__Your task__. Everything from the line containing "How do I perform: Check" through the end of the entries should be output exactly; nothing before it is wanted.

__The data__.
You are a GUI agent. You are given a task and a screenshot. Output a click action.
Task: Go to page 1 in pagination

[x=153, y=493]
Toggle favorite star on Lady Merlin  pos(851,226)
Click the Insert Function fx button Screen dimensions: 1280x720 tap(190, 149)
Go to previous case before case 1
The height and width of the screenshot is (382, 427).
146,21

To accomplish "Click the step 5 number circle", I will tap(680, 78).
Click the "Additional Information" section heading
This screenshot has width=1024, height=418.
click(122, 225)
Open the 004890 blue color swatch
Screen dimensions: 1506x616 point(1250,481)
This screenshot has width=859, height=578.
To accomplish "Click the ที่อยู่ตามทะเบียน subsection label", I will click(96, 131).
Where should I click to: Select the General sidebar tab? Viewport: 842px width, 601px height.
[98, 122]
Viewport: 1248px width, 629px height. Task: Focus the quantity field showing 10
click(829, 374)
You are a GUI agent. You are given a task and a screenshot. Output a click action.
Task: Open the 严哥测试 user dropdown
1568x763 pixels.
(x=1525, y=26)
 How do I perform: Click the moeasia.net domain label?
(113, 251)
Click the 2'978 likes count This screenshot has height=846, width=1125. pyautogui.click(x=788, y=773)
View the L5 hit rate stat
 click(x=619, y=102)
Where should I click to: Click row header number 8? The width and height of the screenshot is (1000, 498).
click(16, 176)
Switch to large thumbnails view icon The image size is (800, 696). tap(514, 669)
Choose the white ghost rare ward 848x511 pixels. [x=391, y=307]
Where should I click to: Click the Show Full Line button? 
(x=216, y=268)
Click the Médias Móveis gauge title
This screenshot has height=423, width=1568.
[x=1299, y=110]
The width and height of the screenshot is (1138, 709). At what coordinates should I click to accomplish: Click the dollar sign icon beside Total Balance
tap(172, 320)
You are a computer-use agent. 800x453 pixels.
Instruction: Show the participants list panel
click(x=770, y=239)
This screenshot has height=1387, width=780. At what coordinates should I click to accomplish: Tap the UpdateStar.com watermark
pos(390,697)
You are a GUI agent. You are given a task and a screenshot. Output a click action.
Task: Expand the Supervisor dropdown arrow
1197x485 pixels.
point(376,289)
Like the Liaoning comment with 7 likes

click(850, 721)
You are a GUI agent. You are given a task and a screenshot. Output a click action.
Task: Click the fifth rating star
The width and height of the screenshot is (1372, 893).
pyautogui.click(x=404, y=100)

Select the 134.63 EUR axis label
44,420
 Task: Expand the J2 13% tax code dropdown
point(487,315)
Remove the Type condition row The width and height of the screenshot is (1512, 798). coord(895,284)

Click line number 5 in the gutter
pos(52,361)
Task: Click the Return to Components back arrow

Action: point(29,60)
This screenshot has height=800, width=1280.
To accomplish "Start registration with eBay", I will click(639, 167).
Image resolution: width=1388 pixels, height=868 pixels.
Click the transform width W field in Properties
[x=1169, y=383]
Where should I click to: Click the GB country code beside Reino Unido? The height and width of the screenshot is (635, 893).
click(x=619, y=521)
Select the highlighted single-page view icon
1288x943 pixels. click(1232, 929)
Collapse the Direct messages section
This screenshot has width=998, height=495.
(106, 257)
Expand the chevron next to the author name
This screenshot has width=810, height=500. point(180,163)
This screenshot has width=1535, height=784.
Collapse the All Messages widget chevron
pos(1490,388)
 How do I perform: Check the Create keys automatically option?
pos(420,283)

__Finished task__.
 How do I perform: Check the Create keys automatically option?
pos(420,283)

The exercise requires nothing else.